In the opening pages of Bojanowski's debut novel, our unnamed narrator tells us that he has fought dogs on the roofs of buildings and in rings surrounded by high rolling businessmen in the Mexican city of Cancion. With that, the stage is set for a curious novel of violence, nationalism, hatred, and love. Caught between a poet revolutionary and a rich businessman who possesses a dazzling beauty, the dog fighter must choose between romantic Mexico and modern money, between friendship and love, between change and resistance to it. And through it all, fueled by the murderous voice of his grandfather, he must fight the dogs.
The novel itself is written in a kind of lyrical, oral-sounding style. Apostrophes and commas are tossed out altogether. Sentence fragments abound, as do slight, and clearly intentional, grammatical conundrums. This style, that is, writing in our dog fighter's voice, makes for a terse, though strangely poetic, read. There is beauty even in the dog fighter's most vicious observations. It takes a helluva good writer to make something seemingly gimmicky like that work, and Bojanowski does it, lock stock and barrel, in a way that reminded me a lot of Proulx's The Shipping News.

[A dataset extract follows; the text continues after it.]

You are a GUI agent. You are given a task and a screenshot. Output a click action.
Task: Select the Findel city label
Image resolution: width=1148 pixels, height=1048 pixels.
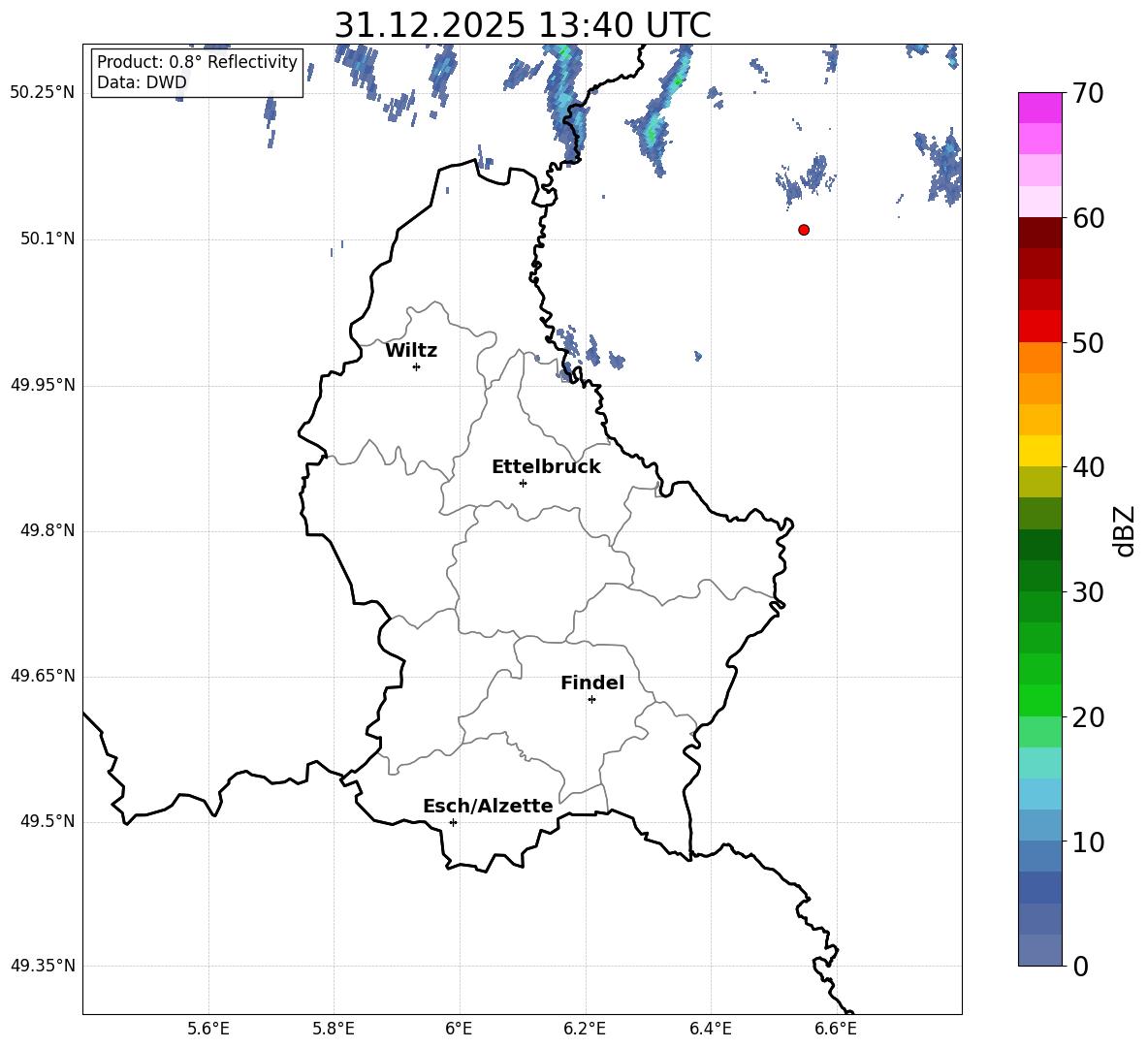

For those who dig senseless violence, this novel isn't necessarily for you. In a way it's like Lolita; the violence, like Humbert's sexual appetite for young Lolita, is there, but there's so much more. Reducing The Dog Fighter to merely a story of humanity's inherent violent nature would be just as erroneous as claiming that Lolita is simply a tale of one pervert's obsession with little girls.
The Mexico that Bojanowski paints is vivid, clear and personal. The voice of his narrator is equally alive. Yes, to read The Dog Fighter is to delve into our "love affair with violence," as one blurb suggests. It's also a story about love and humanity. I feel retarded firing out all this Hallmark propaganda, but I feel I'd be selling the book short by saying just how fucken cool the dog fighting culture was. Pick it up, read it, devour it, whatever. The moral of the story is that I loved it. Bam.